Я взял брагу у чашника, хлебнул дважды и забрал себе всю бутыль. Конечно. На могильнике. Бдит у свежего кургана, а своих псов потчует мясом, вином и пирогами. Не знаю, отчего, но меня это обрадовало. Я разочаровался бы, обнаружив Страстогора среди пьяных, вопящих непристойные песни, забывших, зачем пришли.
Нищие всё так же толпились у терема, снова бросились ко мне, выпрашивая кто монетку, кто хлеба кусок. Я бросил им всё, что нащупал в кармане, пригоршню мелких денег, и они закопошились, поднимая медяки с земли и выхватывая их друг у друга.
Город не спал. Горели фонари и свечи в окнах, кругом гуляли, судачили, покупали у лоточников пряники в форме саней, чтобы помянуть княжича. Я шёл и не верил, что вижу всё это. Шёл как во сне, то ли был, то ли не был, а если б не крепкая, горькая брага, совсем расквасился бы.
– Руки ему закрыли волчьей шкурой, потому что все они, от плеч до пальцев, превратились в деревца.
– Брешешь! Крыльями они стали, руки его. Перьями сплошь поросли.
– Не-ет, голубчики. Руки его съела Морь, они стали губчатыми, как переросшие грибы, а потом вовсе сгнили.
Я побежал бегом, чтобы не слышать людских пересудов. Пару раз наткнулся на пряничников, три – на сбитенников, и не меньше полдюжины раз меня пытались сманить к себе продажные девки. У каждой из них в волосах была чёрная лента, повязанная кокетливо, зазывающе: бантом или в виде цветка. Я шугался их как огня. В моём мире, опустевшем разом без Видогоста, для девок пока что не находилось места.
Княжеские могильники Горвеня – что места заповедные, каждый иноземец из Царства стремится туда наведаться, на курганы предков Страстогоровых посмотреть да на домовины подивиться. Мальчишкой меня завораживали эти цветущие холмы с маленькими домиками на резных столбах, и я подолгу мог бродить среди них, заглядывая внутрь домовин и сравнивая, в которых подношения обильнее и дороже. Особенно меня манили древние, полуистлевшие, рассыпающиеся домовины далёких лет. Внутри часто находились позеленевшие, мутные и будто окостеневшие от времени украшения, кубки и старинные неровные монеты, будто рубленные топором. Мне всегда до дрожи хотелось потрогать их, но я не решался, трусил. Всё казалось, что сверху за мной зорко следят князья древности, могучие и суровые, и я старался ходить по могильникам с уважением, не дыша почти.
На могильниках пахло гарью. Я вспомнил Чернёнки, уничтоженные, растоптанные на корню, вспомнил и брошку-колпак, которую хотел показать князю. Сунул руку в карман, ни на что не надеясь, и всё-таки нашёл её там. Славно, что Огарёк не продал брошь, не оставил в уплату нашего затянувшегося проживания в Липоцвете. Покажу, прямо сейчас покажу…
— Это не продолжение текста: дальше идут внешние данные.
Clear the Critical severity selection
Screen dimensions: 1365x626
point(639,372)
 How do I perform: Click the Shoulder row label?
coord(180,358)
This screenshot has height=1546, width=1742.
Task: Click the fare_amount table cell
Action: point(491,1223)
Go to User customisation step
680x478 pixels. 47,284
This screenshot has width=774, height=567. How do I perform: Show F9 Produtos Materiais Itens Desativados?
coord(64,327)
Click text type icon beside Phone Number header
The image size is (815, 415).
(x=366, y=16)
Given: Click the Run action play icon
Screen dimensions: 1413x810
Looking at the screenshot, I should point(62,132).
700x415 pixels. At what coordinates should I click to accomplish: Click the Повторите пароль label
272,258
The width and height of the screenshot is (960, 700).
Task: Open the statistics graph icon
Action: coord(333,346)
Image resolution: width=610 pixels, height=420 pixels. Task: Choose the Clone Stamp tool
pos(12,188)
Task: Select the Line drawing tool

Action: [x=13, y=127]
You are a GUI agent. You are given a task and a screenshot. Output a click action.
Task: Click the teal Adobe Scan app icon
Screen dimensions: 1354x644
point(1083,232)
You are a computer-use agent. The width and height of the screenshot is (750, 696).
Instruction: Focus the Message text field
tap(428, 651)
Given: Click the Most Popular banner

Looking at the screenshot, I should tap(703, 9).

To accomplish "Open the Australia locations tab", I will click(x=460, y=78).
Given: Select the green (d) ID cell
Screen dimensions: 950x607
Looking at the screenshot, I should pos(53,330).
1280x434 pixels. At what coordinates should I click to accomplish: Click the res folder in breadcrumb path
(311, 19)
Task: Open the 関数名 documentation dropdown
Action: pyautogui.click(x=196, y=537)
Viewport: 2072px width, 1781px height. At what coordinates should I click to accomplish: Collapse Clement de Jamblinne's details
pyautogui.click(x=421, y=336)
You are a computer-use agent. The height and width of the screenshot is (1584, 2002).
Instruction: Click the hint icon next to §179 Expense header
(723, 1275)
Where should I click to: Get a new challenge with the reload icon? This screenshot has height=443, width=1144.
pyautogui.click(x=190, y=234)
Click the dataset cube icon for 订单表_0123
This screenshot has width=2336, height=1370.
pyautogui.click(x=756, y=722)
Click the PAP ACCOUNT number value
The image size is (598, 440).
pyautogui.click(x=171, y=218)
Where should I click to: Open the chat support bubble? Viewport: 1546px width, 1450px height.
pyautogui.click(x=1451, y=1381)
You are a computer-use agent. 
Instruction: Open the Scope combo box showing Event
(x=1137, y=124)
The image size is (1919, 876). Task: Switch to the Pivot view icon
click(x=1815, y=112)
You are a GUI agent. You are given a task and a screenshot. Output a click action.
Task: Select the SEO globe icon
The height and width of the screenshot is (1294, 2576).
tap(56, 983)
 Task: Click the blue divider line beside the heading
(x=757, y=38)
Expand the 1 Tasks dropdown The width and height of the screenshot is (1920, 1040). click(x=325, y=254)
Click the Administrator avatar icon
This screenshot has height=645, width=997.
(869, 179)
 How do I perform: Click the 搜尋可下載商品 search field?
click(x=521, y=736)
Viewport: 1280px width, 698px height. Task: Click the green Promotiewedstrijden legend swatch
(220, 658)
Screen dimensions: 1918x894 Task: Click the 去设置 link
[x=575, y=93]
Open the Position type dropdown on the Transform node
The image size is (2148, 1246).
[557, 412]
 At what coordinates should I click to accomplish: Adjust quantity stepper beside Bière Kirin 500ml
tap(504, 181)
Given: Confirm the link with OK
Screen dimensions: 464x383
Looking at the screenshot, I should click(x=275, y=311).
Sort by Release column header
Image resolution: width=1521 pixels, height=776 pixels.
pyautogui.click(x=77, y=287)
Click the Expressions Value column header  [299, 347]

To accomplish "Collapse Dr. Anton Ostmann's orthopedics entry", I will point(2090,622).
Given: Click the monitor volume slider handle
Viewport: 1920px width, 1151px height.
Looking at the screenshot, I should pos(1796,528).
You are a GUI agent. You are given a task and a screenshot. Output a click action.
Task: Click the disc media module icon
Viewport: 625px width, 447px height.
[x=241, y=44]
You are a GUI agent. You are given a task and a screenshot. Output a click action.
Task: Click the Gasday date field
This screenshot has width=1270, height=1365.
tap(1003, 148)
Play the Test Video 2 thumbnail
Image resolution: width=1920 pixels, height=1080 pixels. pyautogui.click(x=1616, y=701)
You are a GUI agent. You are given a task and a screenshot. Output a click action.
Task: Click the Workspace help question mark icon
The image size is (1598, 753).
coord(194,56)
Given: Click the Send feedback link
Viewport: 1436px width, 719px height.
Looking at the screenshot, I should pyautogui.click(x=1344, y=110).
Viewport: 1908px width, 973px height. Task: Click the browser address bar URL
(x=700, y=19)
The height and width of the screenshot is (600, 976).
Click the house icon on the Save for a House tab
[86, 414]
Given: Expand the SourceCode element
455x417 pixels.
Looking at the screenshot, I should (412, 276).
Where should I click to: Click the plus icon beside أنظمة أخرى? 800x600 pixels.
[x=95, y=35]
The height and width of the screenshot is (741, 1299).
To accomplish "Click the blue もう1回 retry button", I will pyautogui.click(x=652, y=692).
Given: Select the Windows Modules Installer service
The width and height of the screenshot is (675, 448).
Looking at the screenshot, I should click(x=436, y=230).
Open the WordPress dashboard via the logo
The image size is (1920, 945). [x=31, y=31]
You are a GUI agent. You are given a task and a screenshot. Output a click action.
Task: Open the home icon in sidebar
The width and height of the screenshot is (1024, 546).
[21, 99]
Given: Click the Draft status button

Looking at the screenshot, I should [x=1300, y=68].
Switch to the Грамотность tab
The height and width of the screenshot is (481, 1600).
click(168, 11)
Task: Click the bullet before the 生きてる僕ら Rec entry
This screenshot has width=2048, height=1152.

Мне хотелось забить голову хоть чем-то, лишь бы не думать о запахе и о том, что гарь эта – от костра, на котором жгли тело княжича. Хотелось, да не моглось.
Его прах похоронили рядом с матерью.
Свежий курган чернел вывороченной землёй. Ещё не взошёл на нём ароматный чабрец, не укрыл мягким ковром холм, и могила сейчас походила на гнойный нарыв со стрелой-домовиной на вершине. У столба навалили столько цветов, угощений, нарядов и других подарков, что он был виден лишь наполовину. У подножия кургана прямо на земле сидел человек. Я не сразу сообразил, что это и есть Страстогор, не узнал своего князя согбенным и скорбящим, обычно его плечи были гордо развёрнуты, а спина пряма, отчего и ростом он казался выше, а сейчас он очень походил на простого старика. Кроме князя никого больше не было. Не велел? Или сами не решались прийти?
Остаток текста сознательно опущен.